INTERVIEW IMAGINAIRE
Jean-Baptiste Colbert :
« Tobin ? Je n'ai rien à voir avec ce personnage ! »

 
[ Jean-Baptiste Colbert, 1619-1683, ministre des Finances, des Arts, des Bâtiments, de la Marine, de la Guerre de Louis XIV. Et libéral de la première heure.  ]

 

— Jean-Baptiste Colbert, inutile de vous présenter à nos lecteurs. Votre figure jouit en France, auprès des écoliers que nous fûmes tous, d’une grande notoriété. Votre nom est plus précisément resté attaché à une doctrine économique sur laquelle cependant planent certaines équivoques.

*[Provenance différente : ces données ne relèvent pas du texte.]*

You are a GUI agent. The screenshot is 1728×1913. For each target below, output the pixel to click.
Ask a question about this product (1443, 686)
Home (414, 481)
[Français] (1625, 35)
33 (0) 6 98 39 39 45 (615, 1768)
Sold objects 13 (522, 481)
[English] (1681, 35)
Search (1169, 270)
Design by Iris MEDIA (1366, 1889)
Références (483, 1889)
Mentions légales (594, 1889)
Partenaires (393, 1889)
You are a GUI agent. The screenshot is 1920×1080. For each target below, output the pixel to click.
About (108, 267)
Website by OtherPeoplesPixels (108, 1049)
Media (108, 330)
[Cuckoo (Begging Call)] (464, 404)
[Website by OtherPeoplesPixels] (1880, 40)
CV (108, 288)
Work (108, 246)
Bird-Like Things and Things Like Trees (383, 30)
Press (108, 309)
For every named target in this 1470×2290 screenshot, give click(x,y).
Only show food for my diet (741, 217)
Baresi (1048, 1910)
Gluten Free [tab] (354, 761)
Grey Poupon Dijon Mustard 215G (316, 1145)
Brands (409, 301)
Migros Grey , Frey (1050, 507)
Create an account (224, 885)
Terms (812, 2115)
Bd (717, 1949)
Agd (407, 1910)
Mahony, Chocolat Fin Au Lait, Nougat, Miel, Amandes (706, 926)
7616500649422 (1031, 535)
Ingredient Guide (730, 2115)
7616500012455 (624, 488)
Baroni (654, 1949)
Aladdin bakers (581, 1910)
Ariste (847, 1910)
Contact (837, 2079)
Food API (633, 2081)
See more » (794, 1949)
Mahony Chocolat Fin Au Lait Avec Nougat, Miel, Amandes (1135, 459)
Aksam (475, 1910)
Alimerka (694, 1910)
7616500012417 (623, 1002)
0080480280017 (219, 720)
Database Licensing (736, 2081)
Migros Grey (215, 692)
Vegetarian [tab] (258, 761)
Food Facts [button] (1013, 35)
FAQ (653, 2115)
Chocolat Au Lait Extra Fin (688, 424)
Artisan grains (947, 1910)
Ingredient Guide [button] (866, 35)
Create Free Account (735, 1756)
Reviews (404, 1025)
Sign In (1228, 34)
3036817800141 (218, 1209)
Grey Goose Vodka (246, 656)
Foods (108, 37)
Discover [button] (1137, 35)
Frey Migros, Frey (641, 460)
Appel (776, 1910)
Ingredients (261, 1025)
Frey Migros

Colbert — En effet. C’est en évoquant à part moi ces équivoques et avec la ferme intention de les dissiper que j’ai pris la décision de vous accorder cette audience. Le colbertisme, voyez-vous, puisqu’il est convenu d’appeler ainsi mon système, est moins une doctrine originale et achevée qu’un solide pragmatisme couronné du succès que l’on sait. Certains historiens sont allés jusqu’à parler d’un système «complet et conséquent dans toutes ses parties»[1]. Je préfère, plus prosaïquement, me rappeler de cette période d’extrême prospérité, d’innovation, d’expansion et de développement économique, que fut la seconde moitié du XVIIe siècle. Et je dois l’avouer, dussé-je passer pour fat: je ne m’y sens pas totalement étranger. Rappelons-nous qu’à la même époque, l’économie du royaume d’Espagne, faute de se moderniser, périclitait.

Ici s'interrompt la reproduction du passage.